Technology Focus – GFM – Wireless

When we think of wireless communication, the most popular use of this is radio.

Radio is the process of sending or transmitting electrical energy via waves from one place to another. To complete the process there must be a transmitter sending the wave and a receiver receiving it.

The radio waves consist of a mixture of electromagnetic energy. All these waves have a specific speed, length and frequency. The speed relates to how fast the signal is transmitted between two places, while the wavelength is the distance between one crest or wave peak to the next. Frequency is the number of waves that are received per second.

A programme, like what you listen to on the radio is transmitted by adding it to a radio wave called a carrier. This process is called modulation.

When the radio programme is added in a way that causes fluctuations to the carrier’s frequency, this is called frequency modulation (FM).

Another method of modulation is to make the peaks of the wave bigger or smaller, this is known as amplitude modulation (AM).

How does this work? Well, radio waves always draw comparisons with the sea and this is an ideal way of explaining it.

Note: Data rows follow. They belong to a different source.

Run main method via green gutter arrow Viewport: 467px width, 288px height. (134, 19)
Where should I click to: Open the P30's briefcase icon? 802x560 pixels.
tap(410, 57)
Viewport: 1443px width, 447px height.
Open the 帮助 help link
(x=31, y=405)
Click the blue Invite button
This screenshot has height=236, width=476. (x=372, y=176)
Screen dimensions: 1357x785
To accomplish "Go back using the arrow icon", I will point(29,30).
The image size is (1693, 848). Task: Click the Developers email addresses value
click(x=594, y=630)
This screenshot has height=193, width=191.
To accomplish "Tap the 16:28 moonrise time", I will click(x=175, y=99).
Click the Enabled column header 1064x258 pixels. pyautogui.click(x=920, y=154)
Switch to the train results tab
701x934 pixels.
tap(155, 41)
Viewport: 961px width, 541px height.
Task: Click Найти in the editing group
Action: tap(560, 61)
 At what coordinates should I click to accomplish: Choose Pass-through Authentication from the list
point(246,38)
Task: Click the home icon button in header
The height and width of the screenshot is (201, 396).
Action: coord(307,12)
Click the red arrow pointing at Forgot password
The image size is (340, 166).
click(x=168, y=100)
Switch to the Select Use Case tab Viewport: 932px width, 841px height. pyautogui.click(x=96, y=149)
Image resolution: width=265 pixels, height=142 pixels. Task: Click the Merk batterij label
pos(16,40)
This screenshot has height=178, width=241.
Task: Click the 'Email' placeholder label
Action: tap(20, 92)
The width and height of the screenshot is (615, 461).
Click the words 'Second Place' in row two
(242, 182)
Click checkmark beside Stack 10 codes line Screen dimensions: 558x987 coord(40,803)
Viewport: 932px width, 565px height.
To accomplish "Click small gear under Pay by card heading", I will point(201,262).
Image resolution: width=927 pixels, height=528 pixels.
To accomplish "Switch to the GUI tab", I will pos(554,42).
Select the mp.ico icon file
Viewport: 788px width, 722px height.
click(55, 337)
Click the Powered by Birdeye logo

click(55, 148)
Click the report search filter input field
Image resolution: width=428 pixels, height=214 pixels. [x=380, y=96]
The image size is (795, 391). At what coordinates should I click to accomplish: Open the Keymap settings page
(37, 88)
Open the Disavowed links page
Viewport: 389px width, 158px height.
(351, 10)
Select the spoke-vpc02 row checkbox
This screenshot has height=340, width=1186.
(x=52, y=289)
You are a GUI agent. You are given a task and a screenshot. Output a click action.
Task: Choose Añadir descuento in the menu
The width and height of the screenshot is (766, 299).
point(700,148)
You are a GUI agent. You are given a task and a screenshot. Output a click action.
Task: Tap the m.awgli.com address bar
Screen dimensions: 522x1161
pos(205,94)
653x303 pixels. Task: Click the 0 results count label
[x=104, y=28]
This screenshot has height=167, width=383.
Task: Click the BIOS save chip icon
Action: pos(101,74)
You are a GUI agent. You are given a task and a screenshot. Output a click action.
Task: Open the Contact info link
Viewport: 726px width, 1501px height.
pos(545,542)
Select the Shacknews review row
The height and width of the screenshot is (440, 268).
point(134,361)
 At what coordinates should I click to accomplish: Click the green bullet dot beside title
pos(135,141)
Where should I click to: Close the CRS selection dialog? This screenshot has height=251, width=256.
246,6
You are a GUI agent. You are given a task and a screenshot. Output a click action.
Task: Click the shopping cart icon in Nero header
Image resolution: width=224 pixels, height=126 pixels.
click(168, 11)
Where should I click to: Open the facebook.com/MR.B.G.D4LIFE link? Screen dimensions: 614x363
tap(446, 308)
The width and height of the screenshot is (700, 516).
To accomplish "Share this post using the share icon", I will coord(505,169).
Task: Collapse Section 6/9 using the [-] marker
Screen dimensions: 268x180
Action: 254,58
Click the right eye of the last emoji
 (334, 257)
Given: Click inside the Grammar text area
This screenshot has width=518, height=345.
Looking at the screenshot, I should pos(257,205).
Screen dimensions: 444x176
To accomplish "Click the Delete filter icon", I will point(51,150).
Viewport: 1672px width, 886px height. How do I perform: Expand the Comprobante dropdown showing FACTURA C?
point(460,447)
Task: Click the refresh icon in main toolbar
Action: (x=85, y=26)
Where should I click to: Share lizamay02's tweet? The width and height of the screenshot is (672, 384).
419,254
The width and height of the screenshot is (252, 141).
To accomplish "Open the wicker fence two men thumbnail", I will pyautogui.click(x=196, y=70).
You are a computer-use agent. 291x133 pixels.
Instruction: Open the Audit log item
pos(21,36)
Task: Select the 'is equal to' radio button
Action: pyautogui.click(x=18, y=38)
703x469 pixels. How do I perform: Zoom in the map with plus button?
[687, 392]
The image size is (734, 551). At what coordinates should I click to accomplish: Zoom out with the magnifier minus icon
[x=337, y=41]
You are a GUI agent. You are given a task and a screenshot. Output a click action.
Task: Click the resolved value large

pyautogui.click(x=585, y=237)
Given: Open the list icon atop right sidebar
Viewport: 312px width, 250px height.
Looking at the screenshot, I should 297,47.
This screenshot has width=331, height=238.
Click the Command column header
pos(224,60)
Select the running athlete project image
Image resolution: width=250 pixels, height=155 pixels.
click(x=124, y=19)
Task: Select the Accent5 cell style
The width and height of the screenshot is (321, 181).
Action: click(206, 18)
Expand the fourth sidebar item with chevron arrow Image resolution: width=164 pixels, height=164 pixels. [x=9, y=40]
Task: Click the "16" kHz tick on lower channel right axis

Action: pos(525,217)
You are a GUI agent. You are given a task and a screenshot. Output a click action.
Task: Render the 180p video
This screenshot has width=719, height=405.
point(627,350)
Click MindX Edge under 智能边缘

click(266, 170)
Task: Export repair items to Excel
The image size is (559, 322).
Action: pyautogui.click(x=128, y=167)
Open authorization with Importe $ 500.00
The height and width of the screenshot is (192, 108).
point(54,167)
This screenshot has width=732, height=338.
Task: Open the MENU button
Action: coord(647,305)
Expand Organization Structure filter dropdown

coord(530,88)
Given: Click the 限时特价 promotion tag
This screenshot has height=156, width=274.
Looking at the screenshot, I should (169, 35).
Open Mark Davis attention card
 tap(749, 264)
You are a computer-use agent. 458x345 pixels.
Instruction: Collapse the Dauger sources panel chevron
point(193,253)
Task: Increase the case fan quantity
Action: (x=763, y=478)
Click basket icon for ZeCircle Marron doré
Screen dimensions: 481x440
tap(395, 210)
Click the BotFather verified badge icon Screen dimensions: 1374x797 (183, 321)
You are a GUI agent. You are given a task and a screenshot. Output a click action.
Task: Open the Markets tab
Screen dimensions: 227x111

If you are on one island and trying to send a signal to another island via the sea, you could put an oar in the water and move it up and down quickly. By creating this wave quickly and varying its frequency, this is an example of FM.

Another method would be to splash the oar in the water up and down to make big waves. On route to the other island there will already be other waves and currents; the waves you created will make these even bigger and you will therefore be using these existing waves as a carrier to send your signal. As the method is to make the height of the carrier wave bigger, this is an example of AM.

So, FM and AM are basically working the same, the key difference is how the carrier wave is altered or modulated. AM changes the strength of the carrier wave; it amplifies it with the same frequency, while FM varies the number of carrier waves that will be received per second; it varies the frequency not the strength.

Both modulation methods are susceptible to interference of their amplitude, for example if there are other waves moving between the two islands that we are transmitting and receiving signals to and from, our waves may be lost or impacted on-route.

So, if the signal isn’t lost completely like when you go into a tunnel, for AM signals the by-product of amplitude interference is static. With FM waves, as amplitude is not how the carrier wave is modulated, the interference this causes is not an issue and therefore no static will be received. This is why we can notably hear this difference when switching between AM and FM radio broadcasts.